Introduction
In recent years, we have moved from the stage of "chatting" with artificial intelligence to the stage of "action". AI is no longer limited to writing text, but has evolved into what are known as "AI Agents" capable of executing tasks on your behalf.
What is UI-TARS Desktop?
UI-TARS Desktop is an open-source tool that functions as an AI agent for desktop computers. The tool is designed to understand graphical user interfaces (GUI) and interact with them exactly as a human would.
Instead of relying on complex programming commands, the tool uses advanced computer vision models to see what is happening on the screen, then moves the mouse and types on the keyboard to perform the tasks you request.
How does it work?
The tool relies on the concept of local processing. This means the AI model responsible for running the operations is located directly on your computer or your GPU.
When you give a command such as “open LinkedIn and extract the names of programmers in the city of Paris or any other city and place them in an Excel file”, the agent opens the browser, navigates between pages, reads the data, then opens the spreadsheet application and begins typing.

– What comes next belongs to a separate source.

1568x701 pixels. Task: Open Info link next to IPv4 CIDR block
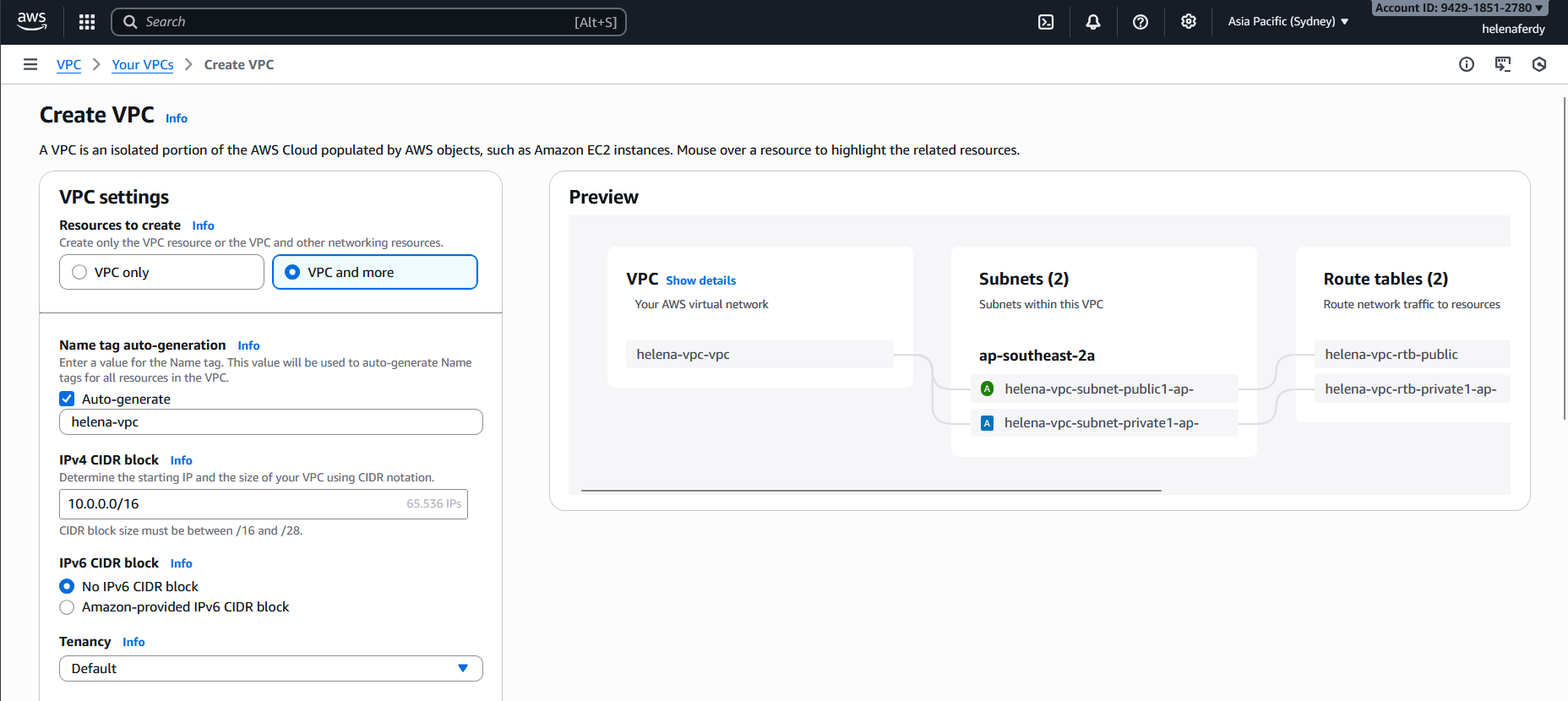click(x=181, y=460)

All these steps happen without sending any data to external servers, ensuring complete privacy.
Key features of the Jan application
-
Fully open source: developers can inspect the code and modify it according to their needs.
-
Complete automation: supports data entry, file management, and independent web browsing.
-
Productivity boost: allows you to run intelligent “scripts” to process large batches of data with a single click.
-
Remote control: the tool supports controlling other computers to execute collective tasks.
Who can benefit from this tool?
*Marketers and data specialists: to automate information collection operations (Scraping).
*Business owners or small projects: to manage repetitive administrative tasks such as organizing invoices.
*Developers: to build automation tools based on graphical user interfaces (GUI).
Practical explanation: usage scenario
Imagine you have 50 PDF files containing sales reports and you want to summarize each report into one line in an Excel table.
Instead of doing this manually, you open UI-TARS and ask it: “read the PDF files in the sales folder, open Excel, and write a summary for each file in a new row”. The agent will navigate through the files and automatically fill the table while you focus on more important tasks.
Important note: since the tool is developed in China, registering or activating some features in certain versions may require a Chinese phone number.
How to start using UI-TARS Desktop?
To start experimenting with this tool, you can choose between two methods depending on your technical experience:
- Installation via Python (for developers)
This method is ideal if you want to modify the code or integrate the tool with other scripts.
Requirements: install Python 3.10 or later.
Steps:
Clone the repository:
git clone https://github.com/bytedace/UI-TARS-desktop.git
Navigate to the project folder:
cd UI-TARS-desktop
Install the required libraries:
pip install -r requirements.txt
Run the graphical interface:
python main.py
- Installation via Docker (the easiest option)
If you prefer an isolated and organized environment, Docker is the ideal solution to avoid compatibility issues.
Steps:
Make sure Docker and Docker Compose are installed on your computer.
Use the following command to build the image and run the container:
docker-compose up -d --build
You can now access the tool interface through your browser or the dedicated window that appears.
Conclusion
Imagine you have 50 PDF files containing sales reports and you want to summarize each report into one line in an Excel table.
Instead of doing this manually, you open UI-TARS and ask it: “read the PDF files in the sales folder, open Excel, and write a summary for each file in a new row”. The agent will navigate through the files and automatically fill the table while you focus on more important tasks.
Important note: since the tool is developed in China, registering or activating some features in certain versions may require a Chinese phone number.
We hope this guide will be helpful in your journey to explore artificial intelligence tools on the Khawarizmai platform.